Another significant challenge was ensuring compliance with multiple data privacy laws, such as CPNI and PCI. Adhering to these regulations required considerable development work, especially to comply with laws like the California Consumer Privacy Act (CCPA), ensuring that all data made available was in full compliance.
Additionally, establishing control groups to validate the solution’s results was a complex task. Creating control and treatment groups that were similar in all aspects to minimize the impact of external confounding variables required more effort than initially anticipated.
Addressing these challenges involved substantial work to ensure that all required data was consolidated into a common data lake. This foundational effort once completed provided significant flexibility and agility for the data science and customer care teams to develop new and more effective models. The overall solution led to increased agent satisfaction, demonstrating the success of this transformative initiative.

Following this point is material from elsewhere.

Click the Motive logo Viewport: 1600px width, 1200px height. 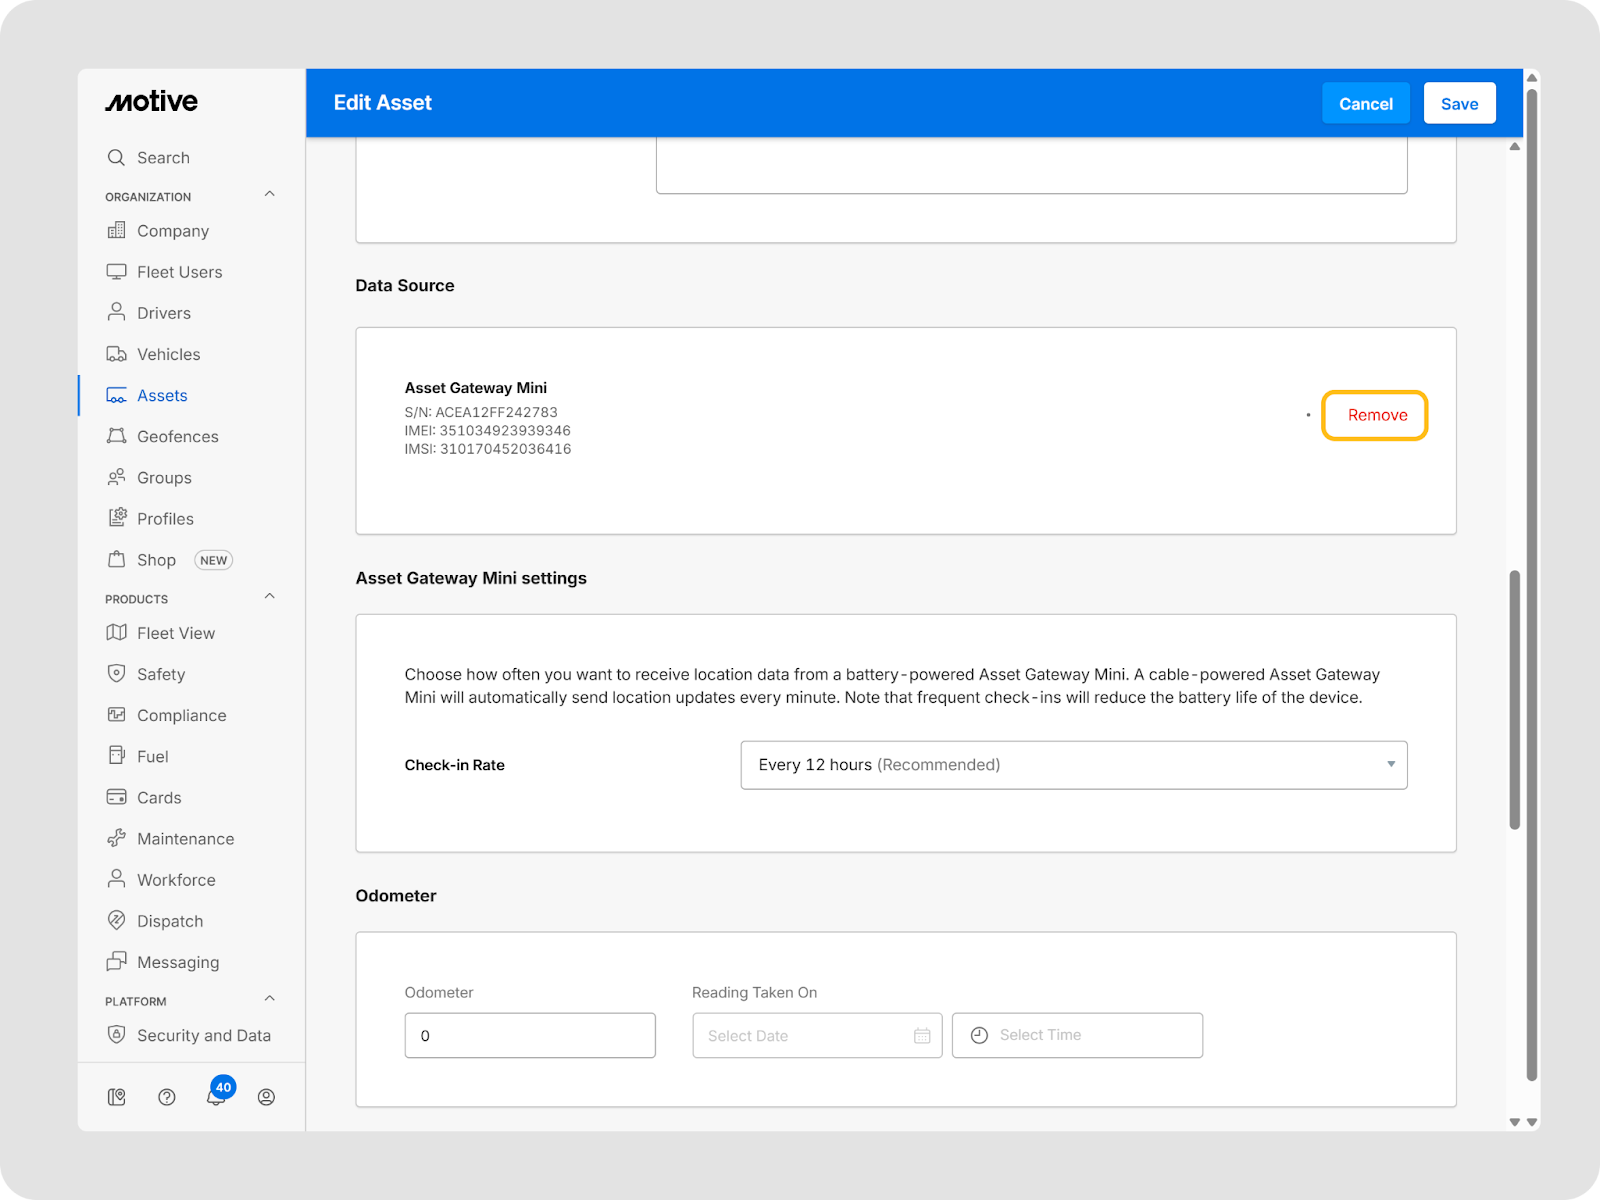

He talked about the several innovations in delivering these solutions which have been submitted as research papers. He also talked about the two patents specific to this domain, which are in review by USPTO. The first patent involves a rewrite of the CRM and CSM into a modular, composable UI that allows T-Mobile to provide dynamic experiences to their agents. The second patent focuses on presenting dynamic UI experiences based on AI/ML insights in the CSM troubleshooting space.

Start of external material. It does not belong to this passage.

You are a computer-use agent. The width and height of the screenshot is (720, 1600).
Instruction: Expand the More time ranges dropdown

From the standpoint of an experienced professional in this field, Tanmaya Gaur observed that artificial intelligence and generative AI are among the most influential emerging trends in customer support. Many businesses are now deploying software bots to serve customers. However, T-Mobile has adopted a distinct approach by using AI to enhance the customer experience rather than intercepting the caller before reaching a human representative. Looking ahead, T-Mobile aims to offer more personalized, data-driven experiences to both customers and support representatives. They plan to utilize generative AI to transition towards more proactive rather than reactive customer care. After all, no customer truly wants to have to call customer service.

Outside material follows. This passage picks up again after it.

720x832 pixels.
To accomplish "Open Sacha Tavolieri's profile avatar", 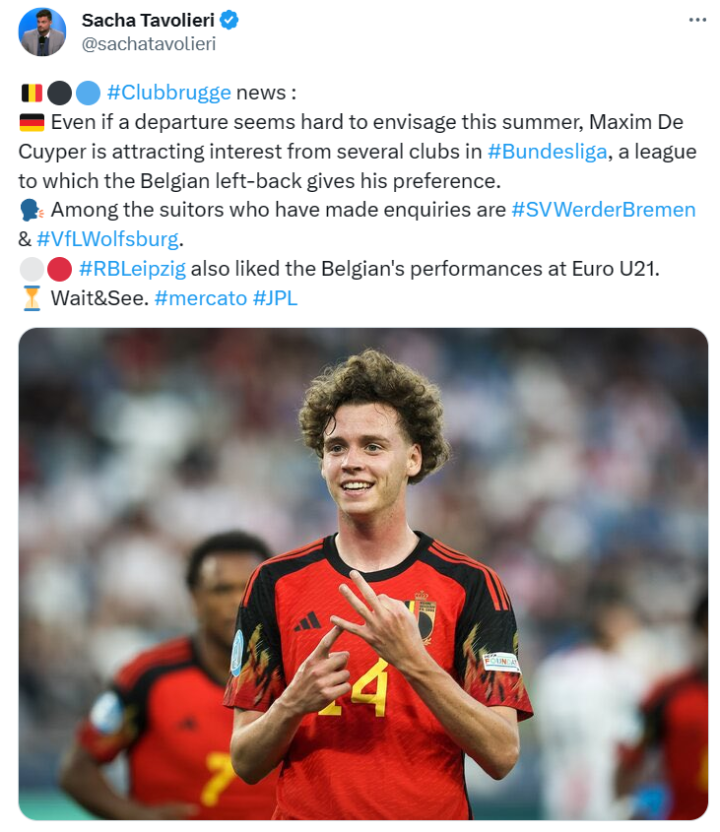I will [42, 32].
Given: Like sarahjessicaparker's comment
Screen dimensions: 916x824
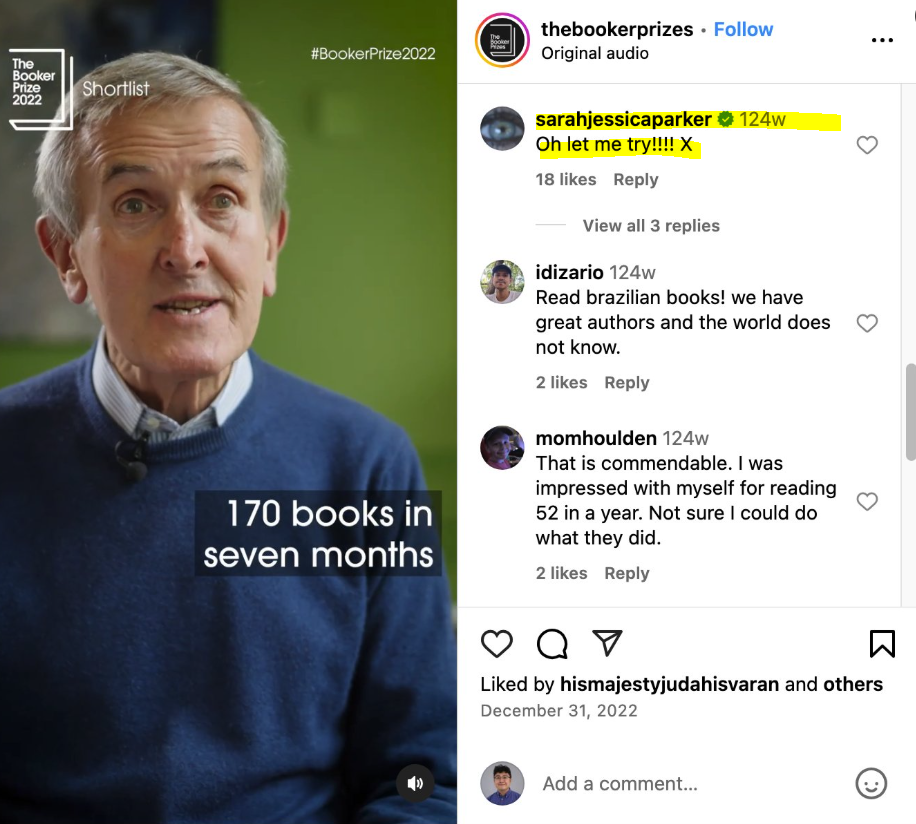Looking at the screenshot, I should pos(867,145).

One crucial but often overlooked aspect he talked about is the “last mile” challenge. Many AI/ML enterprise solutions fail due to reasons beyond the efficacy of the solution. Critical aspects that drive failure are lack the proper buy-in from stakeholders, not addressing the right business challenges, training on inaccurate or unreliable data, or because they are not well understood by the end users. Ensuring that these models and solutions are accurately targeted, well-supported, and effectively integrated into the user experience is critical for achieving successful results.
The work with the NBA and ATLAS has garnered attention in various media outlets. Notable publications have highlighted the advancements, including articles such as “T-Mobile Will Use Google Cloud for Customer Care,” “T-Mobile Customer Decision Hub,” “At T-Mobile, Machine Learning and AI Are Transforming Customer Service,” and “Tex-Tech: How Technology Helps T-Mobile Perfect Customer Care.” These pieces showcase the significant strides made in integrating cutting-edge technology to enhance customer service and operational efficiency.